According to a report from MixMode, while AI is increasingly being applied in the cybersecurity field, large-scale implementation remains challenged by a lack of expertise, budget, and trust.
The report, commissioned through the Ponemon Institute, surveyed 641 U.S. IT and security professionals to understand the current state of AI in cybersecurity and found that adoption is still in its infancy.
“All respondents are involved in and responsible for detecting and responding to potentially malicious content and threats targeting their organization's information systems and IT security infrastructure,” MixMode said in the report. It is stated in “They also have some responsibility for evaluating and/or selecting AI-based cybersecurity tools and vendors.”
More than half (52%) of survey respondents work at supervisory level or above, with a significant portion of the total coming from the financial services (18%), industrial and manufacturing (12%), and retail (9%) sectors . .
Strengthen defense through early introduction
The survey found that 52% of respondents agree, placing AI adoption in cybersecurity at an early stage, with only 18% saying AI tools and practices are fully mature. was.

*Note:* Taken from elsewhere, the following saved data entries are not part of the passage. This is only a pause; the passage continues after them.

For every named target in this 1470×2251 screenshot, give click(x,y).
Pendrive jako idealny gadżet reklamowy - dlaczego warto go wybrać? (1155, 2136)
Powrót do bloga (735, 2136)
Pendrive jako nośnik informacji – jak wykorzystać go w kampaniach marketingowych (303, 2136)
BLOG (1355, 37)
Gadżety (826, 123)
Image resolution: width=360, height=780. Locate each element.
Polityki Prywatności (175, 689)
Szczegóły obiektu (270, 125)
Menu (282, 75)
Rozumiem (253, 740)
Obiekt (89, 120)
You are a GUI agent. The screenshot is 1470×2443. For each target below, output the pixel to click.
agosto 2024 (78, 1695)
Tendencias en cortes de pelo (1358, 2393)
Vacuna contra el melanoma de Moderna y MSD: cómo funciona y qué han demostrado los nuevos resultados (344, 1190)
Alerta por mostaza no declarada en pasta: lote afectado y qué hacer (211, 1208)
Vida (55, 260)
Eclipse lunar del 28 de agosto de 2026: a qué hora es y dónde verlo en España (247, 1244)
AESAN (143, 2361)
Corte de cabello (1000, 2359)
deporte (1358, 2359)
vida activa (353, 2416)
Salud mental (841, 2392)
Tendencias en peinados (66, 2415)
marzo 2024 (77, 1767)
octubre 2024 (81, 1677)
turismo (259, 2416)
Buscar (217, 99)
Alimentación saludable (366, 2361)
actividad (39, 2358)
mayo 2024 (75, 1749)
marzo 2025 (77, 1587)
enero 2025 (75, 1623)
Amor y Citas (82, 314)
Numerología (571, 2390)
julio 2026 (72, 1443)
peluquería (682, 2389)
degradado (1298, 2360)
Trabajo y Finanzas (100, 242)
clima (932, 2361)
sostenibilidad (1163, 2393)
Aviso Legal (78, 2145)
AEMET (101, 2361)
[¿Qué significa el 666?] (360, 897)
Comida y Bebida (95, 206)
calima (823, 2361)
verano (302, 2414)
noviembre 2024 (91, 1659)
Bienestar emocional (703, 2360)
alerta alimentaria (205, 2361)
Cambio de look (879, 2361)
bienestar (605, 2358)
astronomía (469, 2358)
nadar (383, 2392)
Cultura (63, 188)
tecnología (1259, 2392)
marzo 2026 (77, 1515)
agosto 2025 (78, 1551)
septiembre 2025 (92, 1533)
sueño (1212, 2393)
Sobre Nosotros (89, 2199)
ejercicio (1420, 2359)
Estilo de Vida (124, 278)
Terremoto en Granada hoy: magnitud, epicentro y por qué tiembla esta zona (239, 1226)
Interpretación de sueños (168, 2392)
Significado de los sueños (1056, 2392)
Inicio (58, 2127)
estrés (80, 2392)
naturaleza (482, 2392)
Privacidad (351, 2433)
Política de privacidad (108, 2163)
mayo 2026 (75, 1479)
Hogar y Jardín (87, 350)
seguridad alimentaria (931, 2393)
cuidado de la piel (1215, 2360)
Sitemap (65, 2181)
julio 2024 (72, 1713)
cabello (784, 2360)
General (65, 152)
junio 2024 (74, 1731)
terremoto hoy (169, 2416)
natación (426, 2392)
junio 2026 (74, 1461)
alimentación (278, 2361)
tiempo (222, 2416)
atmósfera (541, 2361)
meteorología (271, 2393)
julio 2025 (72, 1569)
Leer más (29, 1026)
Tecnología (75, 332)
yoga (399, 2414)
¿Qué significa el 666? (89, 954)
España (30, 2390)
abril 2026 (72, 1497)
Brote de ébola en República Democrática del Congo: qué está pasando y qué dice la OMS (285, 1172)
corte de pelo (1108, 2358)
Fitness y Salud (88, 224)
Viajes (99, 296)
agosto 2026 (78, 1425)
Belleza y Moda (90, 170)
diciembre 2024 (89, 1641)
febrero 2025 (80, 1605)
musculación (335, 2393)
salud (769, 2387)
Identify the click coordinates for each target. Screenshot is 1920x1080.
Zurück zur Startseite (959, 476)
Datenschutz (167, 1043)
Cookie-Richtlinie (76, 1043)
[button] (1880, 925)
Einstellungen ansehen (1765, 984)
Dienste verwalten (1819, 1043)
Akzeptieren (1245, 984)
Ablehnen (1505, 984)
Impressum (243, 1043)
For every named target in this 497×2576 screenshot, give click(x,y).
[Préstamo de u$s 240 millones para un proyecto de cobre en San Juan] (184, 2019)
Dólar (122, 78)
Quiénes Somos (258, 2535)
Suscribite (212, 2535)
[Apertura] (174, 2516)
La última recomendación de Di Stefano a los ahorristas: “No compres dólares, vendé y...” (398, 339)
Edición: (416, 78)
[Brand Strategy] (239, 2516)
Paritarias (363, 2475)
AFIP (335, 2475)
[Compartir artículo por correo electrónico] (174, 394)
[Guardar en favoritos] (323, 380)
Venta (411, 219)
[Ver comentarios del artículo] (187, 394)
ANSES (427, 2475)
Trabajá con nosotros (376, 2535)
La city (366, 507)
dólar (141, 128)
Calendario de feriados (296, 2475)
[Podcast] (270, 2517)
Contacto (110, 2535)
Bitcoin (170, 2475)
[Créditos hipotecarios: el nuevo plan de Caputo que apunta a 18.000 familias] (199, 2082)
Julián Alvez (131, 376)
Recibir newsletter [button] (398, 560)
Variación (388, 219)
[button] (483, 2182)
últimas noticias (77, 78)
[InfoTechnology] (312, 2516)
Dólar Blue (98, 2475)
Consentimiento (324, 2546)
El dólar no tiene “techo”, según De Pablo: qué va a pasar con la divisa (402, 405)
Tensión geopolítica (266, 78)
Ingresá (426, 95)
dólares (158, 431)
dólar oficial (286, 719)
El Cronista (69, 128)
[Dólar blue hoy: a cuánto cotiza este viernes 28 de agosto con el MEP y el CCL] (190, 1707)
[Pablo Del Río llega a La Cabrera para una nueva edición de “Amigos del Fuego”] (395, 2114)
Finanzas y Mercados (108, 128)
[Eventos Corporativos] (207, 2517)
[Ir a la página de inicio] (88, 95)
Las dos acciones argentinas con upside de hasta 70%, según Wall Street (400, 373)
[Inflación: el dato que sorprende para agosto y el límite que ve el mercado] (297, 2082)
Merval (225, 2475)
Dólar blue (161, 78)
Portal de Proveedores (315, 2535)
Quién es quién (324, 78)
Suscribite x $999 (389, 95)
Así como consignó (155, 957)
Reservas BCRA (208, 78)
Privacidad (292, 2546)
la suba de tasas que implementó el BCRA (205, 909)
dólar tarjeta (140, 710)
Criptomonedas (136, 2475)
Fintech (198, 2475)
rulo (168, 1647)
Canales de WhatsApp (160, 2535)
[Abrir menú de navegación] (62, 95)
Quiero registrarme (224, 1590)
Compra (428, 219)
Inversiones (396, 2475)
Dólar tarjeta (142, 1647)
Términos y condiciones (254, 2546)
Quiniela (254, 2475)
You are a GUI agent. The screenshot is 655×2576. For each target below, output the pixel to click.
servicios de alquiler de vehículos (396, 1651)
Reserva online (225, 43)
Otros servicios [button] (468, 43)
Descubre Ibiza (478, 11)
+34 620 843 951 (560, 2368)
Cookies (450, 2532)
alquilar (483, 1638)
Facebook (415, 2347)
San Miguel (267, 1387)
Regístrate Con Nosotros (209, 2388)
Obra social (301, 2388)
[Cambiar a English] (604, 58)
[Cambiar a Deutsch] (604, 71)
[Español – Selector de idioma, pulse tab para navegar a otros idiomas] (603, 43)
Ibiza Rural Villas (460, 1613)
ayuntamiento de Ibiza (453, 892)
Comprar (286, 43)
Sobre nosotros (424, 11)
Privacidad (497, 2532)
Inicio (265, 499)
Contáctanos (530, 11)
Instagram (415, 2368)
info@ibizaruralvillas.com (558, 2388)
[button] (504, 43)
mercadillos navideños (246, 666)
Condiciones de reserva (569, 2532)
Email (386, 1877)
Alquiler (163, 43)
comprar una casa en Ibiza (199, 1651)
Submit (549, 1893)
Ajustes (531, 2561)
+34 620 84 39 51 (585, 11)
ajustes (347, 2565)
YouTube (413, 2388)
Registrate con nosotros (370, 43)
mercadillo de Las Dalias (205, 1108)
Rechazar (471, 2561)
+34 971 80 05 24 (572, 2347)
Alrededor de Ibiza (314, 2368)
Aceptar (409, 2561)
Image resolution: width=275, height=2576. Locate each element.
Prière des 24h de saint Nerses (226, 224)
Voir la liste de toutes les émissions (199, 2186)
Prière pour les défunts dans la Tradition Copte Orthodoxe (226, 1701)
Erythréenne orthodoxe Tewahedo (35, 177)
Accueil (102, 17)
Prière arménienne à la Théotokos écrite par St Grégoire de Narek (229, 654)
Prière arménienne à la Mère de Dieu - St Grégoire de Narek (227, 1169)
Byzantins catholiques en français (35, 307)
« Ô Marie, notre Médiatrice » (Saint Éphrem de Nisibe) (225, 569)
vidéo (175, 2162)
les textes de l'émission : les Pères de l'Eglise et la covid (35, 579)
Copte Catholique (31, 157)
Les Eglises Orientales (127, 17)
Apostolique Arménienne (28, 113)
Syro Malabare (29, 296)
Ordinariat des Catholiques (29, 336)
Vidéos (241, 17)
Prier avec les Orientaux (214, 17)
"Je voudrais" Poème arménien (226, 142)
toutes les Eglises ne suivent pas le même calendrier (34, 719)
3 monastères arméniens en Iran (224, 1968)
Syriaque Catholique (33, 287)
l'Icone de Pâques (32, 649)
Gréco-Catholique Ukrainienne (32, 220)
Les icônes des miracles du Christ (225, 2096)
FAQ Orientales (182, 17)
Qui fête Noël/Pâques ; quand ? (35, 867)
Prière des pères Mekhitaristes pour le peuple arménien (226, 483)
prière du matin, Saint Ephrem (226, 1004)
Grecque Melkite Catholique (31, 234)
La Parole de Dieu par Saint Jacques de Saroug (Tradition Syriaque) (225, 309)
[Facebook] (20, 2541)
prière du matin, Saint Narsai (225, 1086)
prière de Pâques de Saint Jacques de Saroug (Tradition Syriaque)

Defensive AI is emerging as an important AI use case, with 58% of respondents saying their organizations are investing in AI to thwart AI-based attacks. Overall, 69% believe defensive AI is essential to blocking “targeted attacks at unprecedented speed and scale” that evade traditional rules-based detection.
The study found that the most valuable applications for AI are threat intelligence and threat detection, with 65% of respondents saying they use AI to track suspicious IPs, hostnames, and file hashes; said they use it for threat detection and create rules based on AI. Known threat patterns and indicators.
Half of respondents said AI helped improve their overall security posture through prioritizing threats and vulnerabilities, and 46% said AI helped identify application security vulnerabilities.
Economic benefits are also largely due to the use of AI, with 63% of respondents saying AI helped reduce cybersecurity operational costs. A significant number of respondents said it helped increase revenue (55%) and productivity (52%).
Lack of expertise and budget are current challenges
The two main barriers include the inability to apply enterprise-wide AI controls (61%) and lack of interoperability between AI tools (60%) or with legacy systems (65%).
A large portion of these challenges can be attributed to a lack of expertise, with 53% of respondents citing a lack of in-house expertise to verify vendor claims as one of their challenges. This was revealed in the investigation. Struggling to identify key areas for AI deployment also emerged as a challenge, with only 44% of respondents saying they could accurately deploy it.
54% of respondents say their organization needs external expertise to take advantage of AI-based security tools, and half of respondents say they need external expertise to fill a gap in cybersecurity expertise within their organization. admitted that it is introducing AI.
A lack of cybersecurity budget was also cited as a major concern by 56% of respondents, and an additional 42% said they don't have enough time to integrate AI-based technologies into their security workflows. 56% of respondents acknowledged systemic distrust of AI decision-making, and the remaining 52% found it difficult to protect sensitive and personal data used by AI.
The report found that only 49% of responding organizations have an organization-wide task force to manage AI risk, recommending having an enterprise-wide strategy for AI adoption. . 37% of respondents said their company has one unified approach to both AI and privacy security risks.